Stored data entries
..........

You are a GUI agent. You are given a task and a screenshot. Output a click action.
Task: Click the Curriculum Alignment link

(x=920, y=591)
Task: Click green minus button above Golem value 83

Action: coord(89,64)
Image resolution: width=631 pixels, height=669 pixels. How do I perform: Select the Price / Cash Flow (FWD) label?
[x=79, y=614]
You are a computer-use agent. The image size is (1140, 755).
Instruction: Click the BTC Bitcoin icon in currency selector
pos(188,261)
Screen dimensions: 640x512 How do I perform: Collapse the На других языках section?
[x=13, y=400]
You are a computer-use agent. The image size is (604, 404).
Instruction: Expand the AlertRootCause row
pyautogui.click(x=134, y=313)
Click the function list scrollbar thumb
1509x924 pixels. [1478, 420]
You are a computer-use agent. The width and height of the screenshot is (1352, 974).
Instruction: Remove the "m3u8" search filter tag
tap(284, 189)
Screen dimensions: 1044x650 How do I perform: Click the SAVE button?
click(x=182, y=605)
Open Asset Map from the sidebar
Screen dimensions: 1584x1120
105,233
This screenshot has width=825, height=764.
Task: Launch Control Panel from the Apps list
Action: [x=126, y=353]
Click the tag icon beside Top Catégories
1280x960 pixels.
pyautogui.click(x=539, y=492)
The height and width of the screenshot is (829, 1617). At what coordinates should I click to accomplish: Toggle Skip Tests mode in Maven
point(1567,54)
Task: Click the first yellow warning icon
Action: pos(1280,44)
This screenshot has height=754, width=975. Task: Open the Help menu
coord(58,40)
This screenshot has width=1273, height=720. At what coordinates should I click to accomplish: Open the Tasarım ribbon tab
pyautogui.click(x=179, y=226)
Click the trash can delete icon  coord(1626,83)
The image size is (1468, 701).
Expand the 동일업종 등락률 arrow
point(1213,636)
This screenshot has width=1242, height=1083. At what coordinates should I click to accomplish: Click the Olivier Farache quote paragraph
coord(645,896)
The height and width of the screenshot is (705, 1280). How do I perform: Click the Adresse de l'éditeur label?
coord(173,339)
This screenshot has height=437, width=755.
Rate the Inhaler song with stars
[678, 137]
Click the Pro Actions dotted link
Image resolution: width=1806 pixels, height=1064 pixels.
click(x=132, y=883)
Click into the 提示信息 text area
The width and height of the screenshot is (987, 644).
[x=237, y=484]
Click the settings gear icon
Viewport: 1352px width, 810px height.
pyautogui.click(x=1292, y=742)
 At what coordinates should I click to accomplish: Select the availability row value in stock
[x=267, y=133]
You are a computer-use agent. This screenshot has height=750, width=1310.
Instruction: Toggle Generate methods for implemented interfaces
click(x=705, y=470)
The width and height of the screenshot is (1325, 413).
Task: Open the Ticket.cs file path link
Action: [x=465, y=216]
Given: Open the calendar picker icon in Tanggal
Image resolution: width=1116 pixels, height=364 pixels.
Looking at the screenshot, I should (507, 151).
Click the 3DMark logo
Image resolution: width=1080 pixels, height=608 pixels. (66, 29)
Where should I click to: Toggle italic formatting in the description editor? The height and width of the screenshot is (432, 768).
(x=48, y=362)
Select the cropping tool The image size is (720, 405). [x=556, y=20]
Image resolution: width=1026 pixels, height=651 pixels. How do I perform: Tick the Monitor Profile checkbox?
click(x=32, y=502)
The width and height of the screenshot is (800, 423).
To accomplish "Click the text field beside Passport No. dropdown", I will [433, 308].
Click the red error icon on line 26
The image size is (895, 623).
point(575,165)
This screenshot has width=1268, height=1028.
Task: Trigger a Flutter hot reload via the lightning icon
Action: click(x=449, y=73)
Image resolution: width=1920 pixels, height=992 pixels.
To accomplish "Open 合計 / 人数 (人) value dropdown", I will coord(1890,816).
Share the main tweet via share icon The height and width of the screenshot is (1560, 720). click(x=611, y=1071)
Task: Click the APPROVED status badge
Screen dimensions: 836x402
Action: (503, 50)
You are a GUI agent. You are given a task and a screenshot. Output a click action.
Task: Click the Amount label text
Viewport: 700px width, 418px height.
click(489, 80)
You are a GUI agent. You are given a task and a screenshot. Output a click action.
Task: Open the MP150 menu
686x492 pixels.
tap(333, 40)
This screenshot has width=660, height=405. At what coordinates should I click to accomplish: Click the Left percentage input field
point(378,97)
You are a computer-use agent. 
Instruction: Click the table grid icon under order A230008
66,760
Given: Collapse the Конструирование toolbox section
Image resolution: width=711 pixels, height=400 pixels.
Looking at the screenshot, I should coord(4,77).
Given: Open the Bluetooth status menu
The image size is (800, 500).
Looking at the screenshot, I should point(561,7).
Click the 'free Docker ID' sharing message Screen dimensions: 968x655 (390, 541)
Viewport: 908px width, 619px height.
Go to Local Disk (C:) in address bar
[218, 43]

..........

* Try it:
The data must be given again in full. Keep every line identical.

* Output for this exercise:
You are a GUI agent. You are given a task and a screenshot. Output a click action.
Task: Click the Curriculum Alignment link

(x=920, y=591)
Task: Click green minus button above Golem value 83

Action: coord(89,64)
Image resolution: width=631 pixels, height=669 pixels. How do I perform: Select the Price / Cash Flow (FWD) label?
[x=79, y=614]
You are a computer-use agent. The image size is (1140, 755).
Instruction: Click the BTC Bitcoin icon in currency selector
pos(188,261)
Screen dimensions: 640x512 How do I perform: Collapse the На других языках section?
[x=13, y=400]
You are a computer-use agent. The image size is (604, 404).
Instruction: Expand the AlertRootCause row
pyautogui.click(x=134, y=313)
Click the function list scrollbar thumb
1509x924 pixels. [1478, 420]
You are a computer-use agent. The width and height of the screenshot is (1352, 974).
Instruction: Remove the "m3u8" search filter tag
tap(284, 189)
Screen dimensions: 1044x650 How do I perform: Click the SAVE button?
click(x=182, y=605)
Open Asset Map from the sidebar
Screen dimensions: 1584x1120
105,233
This screenshot has width=825, height=764.
Task: Launch Control Panel from the Apps list
Action: [x=126, y=353]
Click the tag icon beside Top Catégories
1280x960 pixels.
pyautogui.click(x=539, y=492)
The height and width of the screenshot is (829, 1617). At what coordinates should I click to accomplish: Toggle Skip Tests mode in Maven
point(1567,54)
Task: Click the first yellow warning icon
Action: pos(1280,44)
This screenshot has height=754, width=975. Task: Open the Help menu
coord(58,40)
This screenshot has width=1273, height=720. At what coordinates should I click to accomplish: Open the Tasarım ribbon tab
pyautogui.click(x=179, y=226)
Click the trash can delete icon  coord(1626,83)
The image size is (1468, 701).
Expand the 동일업종 등락률 arrow
point(1213,636)
This screenshot has width=1242, height=1083. At what coordinates should I click to accomplish: Click the Olivier Farache quote paragraph
coord(645,896)
The height and width of the screenshot is (705, 1280). How do I perform: Click the Adresse de l'éditeur label?
coord(173,339)
This screenshot has height=437, width=755.
Rate the Inhaler song with stars
[678, 137]
Click the Pro Actions dotted link
Image resolution: width=1806 pixels, height=1064 pixels.
click(x=132, y=883)
Click into the 提示信息 text area
The width and height of the screenshot is (987, 644).
[x=237, y=484]
Click the settings gear icon
Viewport: 1352px width, 810px height.
pyautogui.click(x=1292, y=742)
 At what coordinates should I click to accomplish: Select the availability row value in stock
[x=267, y=133]
You are a computer-use agent. This screenshot has height=750, width=1310.
Instruction: Toggle Generate methods for implemented interfaces
click(x=705, y=470)
The width and height of the screenshot is (1325, 413).
Task: Open the Ticket.cs file path link
Action: [x=465, y=216]
Given: Open the calendar picker icon in Tanggal
Image resolution: width=1116 pixels, height=364 pixels.
Looking at the screenshot, I should (507, 151).
Click the 3DMark logo
Image resolution: width=1080 pixels, height=608 pixels. (66, 29)
Where should I click to: Toggle italic formatting in the description editor? The height and width of the screenshot is (432, 768).
(x=48, y=362)
Select the cropping tool The image size is (720, 405). [x=556, y=20]
Image resolution: width=1026 pixels, height=651 pixels. How do I perform: Tick the Monitor Profile checkbox?
click(x=32, y=502)
The width and height of the screenshot is (800, 423).
To accomplish "Click the text field beside Passport No. dropdown", I will [433, 308].
Click the red error icon on line 26
The image size is (895, 623).
point(575,165)
This screenshot has width=1268, height=1028.
Task: Trigger a Flutter hot reload via the lightning icon
Action: click(x=449, y=73)
Image resolution: width=1920 pixels, height=992 pixels.
To accomplish "Open 合計 / 人数 (人) value dropdown", I will coord(1890,816).
Share the main tweet via share icon The height and width of the screenshot is (1560, 720). click(x=611, y=1071)
Task: Click the APPROVED status badge
Screen dimensions: 836x402
Action: (503, 50)
You are a GUI agent. You are given a task and a screenshot. Output a click action.
Task: Click the Amount label text
Viewport: 700px width, 418px height.
click(489, 80)
You are a GUI agent. You are given a task and a screenshot. Output a click action.
Task: Open the MP150 menu
686x492 pixels.
tap(333, 40)
This screenshot has width=660, height=405. At what coordinates should I click to accomplish: Click the Left percentage input field
point(378,97)
You are a computer-use agent. 
Instruction: Click the table grid icon under order A230008
66,760
Given: Collapse the Конструирование toolbox section
Image resolution: width=711 pixels, height=400 pixels.
Looking at the screenshot, I should coord(4,77).
Given: Open the Bluetooth status menu
The image size is (800, 500).
Looking at the screenshot, I should point(561,7).
Click the 'free Docker ID' sharing message Screen dimensions: 968x655 (390, 541)
Viewport: 908px width, 619px height.
Go to Local Disk (C:) in address bar
[218, 43]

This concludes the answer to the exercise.